Alice was referred to our local hospital where the consultant suggested she had painful bladder syndrome and prescribed cimetidine, an antacid used for heartburn, even though Alice would have a temperature, pain urgency and frequency during these episodes – clear signs of infection. They also found she had a slight voiding problem and was retaining urine after emptying her bladder.
Despite this I knew Alice had an infection. I found a private specialist who cultured her urine for longer in a private lab and an infection was found. By this time Alice had now become symptom free. I believe this was due to a combination of acupuncture, D-mannose powder and following the advice of the urology nurse specialist at our local hospital to increase fluids and regularly empty the bladder.
However, her symptoms returned with a vengeance when she was six. She had pain, urgency, frequency, was unable to sleep at night and attend school. She had faecal incontinence, at her worst was only able to hold 10ml of urine and told me she “wanted to die”.
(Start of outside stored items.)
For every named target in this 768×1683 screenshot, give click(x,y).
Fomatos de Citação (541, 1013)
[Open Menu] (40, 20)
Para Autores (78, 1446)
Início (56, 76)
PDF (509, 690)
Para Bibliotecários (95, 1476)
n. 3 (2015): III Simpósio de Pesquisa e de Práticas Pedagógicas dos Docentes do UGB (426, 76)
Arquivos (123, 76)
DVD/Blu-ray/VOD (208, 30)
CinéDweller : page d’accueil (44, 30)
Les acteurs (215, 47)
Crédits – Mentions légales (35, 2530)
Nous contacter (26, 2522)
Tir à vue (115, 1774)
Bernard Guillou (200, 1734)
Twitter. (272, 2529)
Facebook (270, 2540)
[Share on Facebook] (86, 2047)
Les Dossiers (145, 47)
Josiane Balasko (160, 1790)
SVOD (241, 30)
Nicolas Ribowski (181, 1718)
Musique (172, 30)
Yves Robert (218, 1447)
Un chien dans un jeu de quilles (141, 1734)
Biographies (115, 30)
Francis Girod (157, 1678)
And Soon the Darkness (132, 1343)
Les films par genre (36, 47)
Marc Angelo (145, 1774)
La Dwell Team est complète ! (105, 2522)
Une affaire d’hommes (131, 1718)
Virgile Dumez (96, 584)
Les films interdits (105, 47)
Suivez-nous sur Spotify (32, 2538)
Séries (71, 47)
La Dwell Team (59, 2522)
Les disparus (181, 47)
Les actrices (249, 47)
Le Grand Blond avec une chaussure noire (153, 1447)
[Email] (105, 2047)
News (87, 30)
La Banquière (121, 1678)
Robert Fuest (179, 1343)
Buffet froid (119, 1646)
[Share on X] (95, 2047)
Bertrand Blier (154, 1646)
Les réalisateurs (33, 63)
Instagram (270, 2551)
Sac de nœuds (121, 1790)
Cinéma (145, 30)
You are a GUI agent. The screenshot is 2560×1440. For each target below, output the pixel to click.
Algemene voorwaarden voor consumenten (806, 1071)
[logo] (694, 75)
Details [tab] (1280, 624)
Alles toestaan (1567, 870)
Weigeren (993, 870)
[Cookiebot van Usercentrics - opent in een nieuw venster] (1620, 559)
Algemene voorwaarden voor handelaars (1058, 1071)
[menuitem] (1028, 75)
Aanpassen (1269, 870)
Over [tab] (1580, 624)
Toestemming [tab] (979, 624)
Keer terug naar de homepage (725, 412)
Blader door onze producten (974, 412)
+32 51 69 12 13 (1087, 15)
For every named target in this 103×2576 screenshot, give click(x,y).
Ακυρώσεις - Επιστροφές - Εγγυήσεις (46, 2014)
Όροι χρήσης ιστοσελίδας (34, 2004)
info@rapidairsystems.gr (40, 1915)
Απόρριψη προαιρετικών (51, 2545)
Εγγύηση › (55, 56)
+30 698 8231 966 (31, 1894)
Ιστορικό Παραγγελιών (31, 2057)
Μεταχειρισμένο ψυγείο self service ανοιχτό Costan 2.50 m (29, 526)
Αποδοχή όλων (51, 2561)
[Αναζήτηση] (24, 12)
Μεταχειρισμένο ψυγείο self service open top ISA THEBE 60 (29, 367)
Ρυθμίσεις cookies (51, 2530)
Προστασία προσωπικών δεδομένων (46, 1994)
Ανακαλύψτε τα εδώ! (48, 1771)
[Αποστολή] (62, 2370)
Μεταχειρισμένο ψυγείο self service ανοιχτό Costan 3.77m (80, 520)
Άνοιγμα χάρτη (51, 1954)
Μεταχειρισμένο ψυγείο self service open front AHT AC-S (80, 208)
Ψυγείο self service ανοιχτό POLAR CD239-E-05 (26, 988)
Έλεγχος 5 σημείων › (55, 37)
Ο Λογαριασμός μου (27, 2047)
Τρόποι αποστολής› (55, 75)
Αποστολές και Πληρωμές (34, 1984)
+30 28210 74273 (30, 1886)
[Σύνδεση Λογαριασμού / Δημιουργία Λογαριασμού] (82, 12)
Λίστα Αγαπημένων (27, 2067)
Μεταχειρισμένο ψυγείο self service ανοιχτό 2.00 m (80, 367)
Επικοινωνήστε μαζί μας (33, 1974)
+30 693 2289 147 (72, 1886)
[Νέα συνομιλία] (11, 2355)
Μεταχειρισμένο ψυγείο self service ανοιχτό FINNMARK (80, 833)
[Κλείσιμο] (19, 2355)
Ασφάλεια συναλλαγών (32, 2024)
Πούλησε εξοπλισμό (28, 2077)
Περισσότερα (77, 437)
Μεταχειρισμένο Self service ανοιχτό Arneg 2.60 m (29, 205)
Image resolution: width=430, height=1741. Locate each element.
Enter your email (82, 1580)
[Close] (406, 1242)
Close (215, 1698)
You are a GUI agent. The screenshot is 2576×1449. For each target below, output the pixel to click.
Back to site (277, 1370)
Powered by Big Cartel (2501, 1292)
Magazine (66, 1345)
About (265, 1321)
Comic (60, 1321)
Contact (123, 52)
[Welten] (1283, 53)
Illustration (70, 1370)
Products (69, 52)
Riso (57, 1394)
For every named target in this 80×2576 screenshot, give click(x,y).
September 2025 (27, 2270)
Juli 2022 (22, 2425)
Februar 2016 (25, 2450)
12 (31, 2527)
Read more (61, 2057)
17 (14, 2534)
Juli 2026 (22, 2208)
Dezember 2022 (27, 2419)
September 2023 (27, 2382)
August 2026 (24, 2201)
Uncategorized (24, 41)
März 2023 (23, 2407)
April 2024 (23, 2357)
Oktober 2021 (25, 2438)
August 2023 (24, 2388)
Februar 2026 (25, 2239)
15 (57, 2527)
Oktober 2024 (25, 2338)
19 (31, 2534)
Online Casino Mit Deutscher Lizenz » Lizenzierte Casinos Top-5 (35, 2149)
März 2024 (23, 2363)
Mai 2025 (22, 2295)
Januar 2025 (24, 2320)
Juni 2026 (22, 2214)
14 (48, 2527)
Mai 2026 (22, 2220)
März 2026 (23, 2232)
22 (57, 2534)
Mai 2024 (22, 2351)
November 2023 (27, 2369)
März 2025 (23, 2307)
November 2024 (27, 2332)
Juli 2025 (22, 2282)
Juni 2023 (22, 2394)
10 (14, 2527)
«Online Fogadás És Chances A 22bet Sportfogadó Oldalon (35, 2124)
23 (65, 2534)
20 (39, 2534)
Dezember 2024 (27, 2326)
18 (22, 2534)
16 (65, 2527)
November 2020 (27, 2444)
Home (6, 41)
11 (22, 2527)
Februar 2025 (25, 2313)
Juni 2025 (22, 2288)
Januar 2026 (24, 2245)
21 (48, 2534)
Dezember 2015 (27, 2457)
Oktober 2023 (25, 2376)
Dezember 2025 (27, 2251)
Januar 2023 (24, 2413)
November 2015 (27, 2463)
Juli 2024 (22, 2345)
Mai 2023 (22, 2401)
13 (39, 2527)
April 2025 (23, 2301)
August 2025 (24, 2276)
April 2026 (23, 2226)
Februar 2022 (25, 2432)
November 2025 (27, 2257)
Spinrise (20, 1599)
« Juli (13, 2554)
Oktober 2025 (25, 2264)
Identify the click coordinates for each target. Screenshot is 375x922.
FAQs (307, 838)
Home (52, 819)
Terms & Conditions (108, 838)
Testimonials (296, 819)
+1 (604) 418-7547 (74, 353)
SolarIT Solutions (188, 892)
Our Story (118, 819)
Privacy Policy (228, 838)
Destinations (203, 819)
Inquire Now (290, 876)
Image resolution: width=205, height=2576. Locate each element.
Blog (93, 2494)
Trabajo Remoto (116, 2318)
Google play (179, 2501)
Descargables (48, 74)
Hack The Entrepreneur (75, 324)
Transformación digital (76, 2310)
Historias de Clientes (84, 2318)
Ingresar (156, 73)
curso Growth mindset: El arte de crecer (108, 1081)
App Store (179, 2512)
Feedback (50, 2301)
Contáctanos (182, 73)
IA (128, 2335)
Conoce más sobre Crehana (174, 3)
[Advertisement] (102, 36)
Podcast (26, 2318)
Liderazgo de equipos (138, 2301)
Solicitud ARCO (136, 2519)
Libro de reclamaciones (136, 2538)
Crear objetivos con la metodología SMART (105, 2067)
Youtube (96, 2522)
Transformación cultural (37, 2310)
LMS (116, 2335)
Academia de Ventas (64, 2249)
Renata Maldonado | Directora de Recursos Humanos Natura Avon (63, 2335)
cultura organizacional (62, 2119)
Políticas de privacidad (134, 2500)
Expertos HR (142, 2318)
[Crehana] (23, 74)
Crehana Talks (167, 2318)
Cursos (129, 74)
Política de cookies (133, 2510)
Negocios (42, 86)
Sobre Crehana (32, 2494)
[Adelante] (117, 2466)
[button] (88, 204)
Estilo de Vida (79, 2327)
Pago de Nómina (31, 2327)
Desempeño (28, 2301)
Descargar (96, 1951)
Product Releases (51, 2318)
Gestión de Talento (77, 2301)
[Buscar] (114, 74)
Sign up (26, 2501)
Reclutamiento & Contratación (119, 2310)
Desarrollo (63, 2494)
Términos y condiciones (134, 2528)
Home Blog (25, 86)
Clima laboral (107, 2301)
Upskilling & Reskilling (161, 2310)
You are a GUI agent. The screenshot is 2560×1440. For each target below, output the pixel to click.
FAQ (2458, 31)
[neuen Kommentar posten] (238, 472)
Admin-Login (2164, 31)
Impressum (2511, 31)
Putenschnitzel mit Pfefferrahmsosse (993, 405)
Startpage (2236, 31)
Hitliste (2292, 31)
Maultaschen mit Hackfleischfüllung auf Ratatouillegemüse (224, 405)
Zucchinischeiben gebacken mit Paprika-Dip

She had a new consultant at our local hospital who wanted to conduct a cystoscopy and biopsy which I refused, as when suffering from a UTI there is a risk of introducing further infection. They also suggested Oxybutynin (a bladder relaxant) which is contra-indicated with UTI as it causes retention, something Alice already suffered from.
We went back to the private specialist who once again cultured an infection. However despite trying to treat Alice she was unable to control the infection. It had become poly-microbial with multiple antibiotic resistance. The private specialist referred us to the LUTS Clinic where her infection was confirmed when they looked at Alice’s fresh urine under a microscope. She was prescribed appropriate antibiotics based on her symptoms. Miraculously Alice had an improvement within three days. She has now made a complete recovery is symptom free, off antibiotics and leading a normal life.
I believe that if Alice had received the appropriate diagnosis and treatment at the very beginning she would have not have had to endure the pain and suffering she subsequently experienced. She was let down by both the dipsticks and urine cultures which missed her infections.”